Michigan has a ballot proposal that, if passed, will legalize medical marijuana. It looks like it will easily pass. Moreover, it seems to be getting very little attention–it’s noncontroversial.
How did we get here? I think it’s safe to say that this proposal would have been a major flashpoint 8 years ago. In fact, I attended a treatment provider meeting 8 years ago only to suffer through a presentation by a local prosecutor about a marijuana ballot proposal in which he repeatedly referred to George Soros and others as “crack daddies.”
This time around most people seem to be barely aware of the proposal and few people seem to have strong feelings. Yesterday is the first time I remember seeing a commercial. I’ve seen no serious analysis of the proposal. No one seems to be seriously wrestling with questions like the following:
- Is marijuana good medicine?
- Does this proposal integrate lessons from other states like California?
- has legalization of medical marijuana led to increased marijuana use by teens or lowered the age of first use?
- Are there other options (like Savitex) that are better?
- Instead of changing state constitutions one at a time, should we pressing for unbiased clinical trials and if those trials merit it, have the FDA seriously review it for approval?
- Are there legitimate reasons for the FDA to withhold approval?
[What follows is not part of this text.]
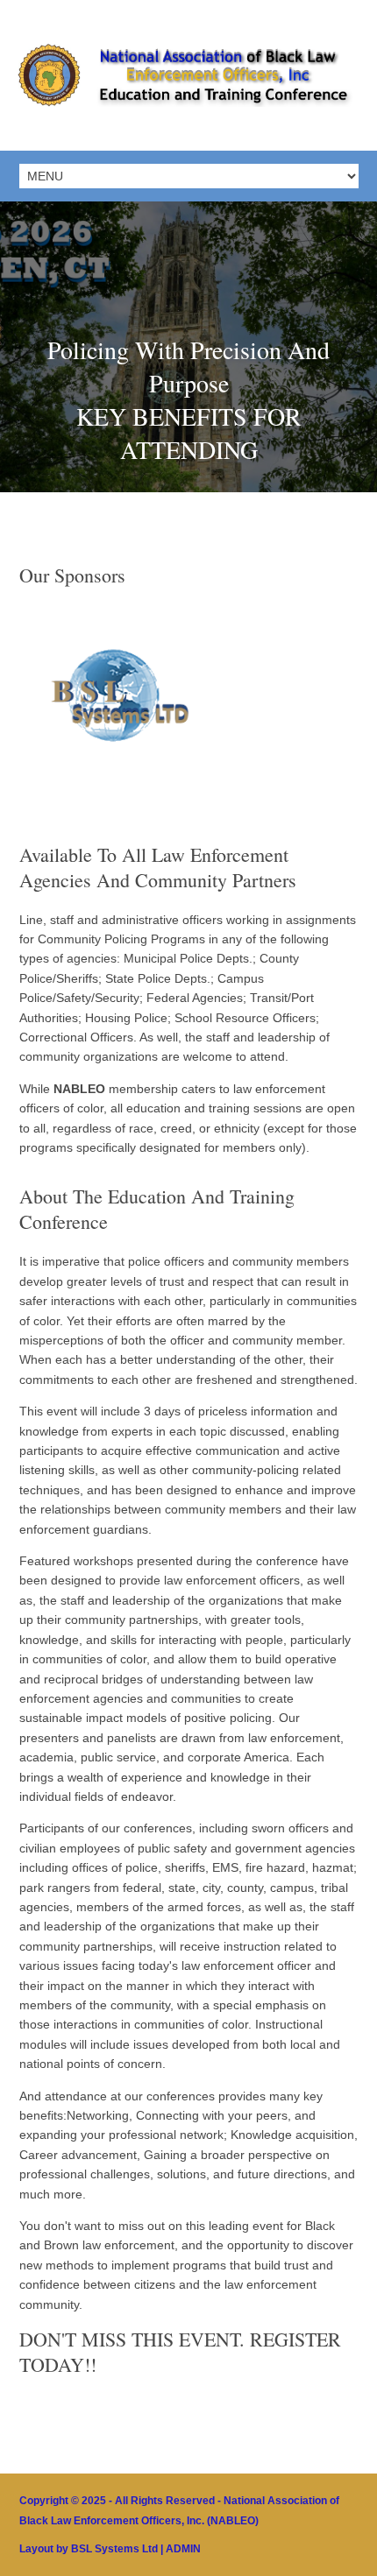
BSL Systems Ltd (114, 2549)
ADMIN (183, 2549)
If so, is this a good way to make medical policy?
- How many cancer or MS patients have been arrested for using marijuana?
My suspicion is that the reason there’s no serious discussion of these questions is because it’s too difficult to trust what anyone has to say on the subject. We’ve all been held hostage by the drug policy freak show
with the ONDCP on one side and legalization advocates on the other. We know the drug war is a disaster but we’re not comfortable with decriminalization and we hate the drug policy war too. It’s spilled beyond drug enforcement policy and is polluting discussion of treatment and prevention. We feel like we can’t trust what anyone says, so we just tune it all out.
In this way, the drug war is the gift that keeps on giving.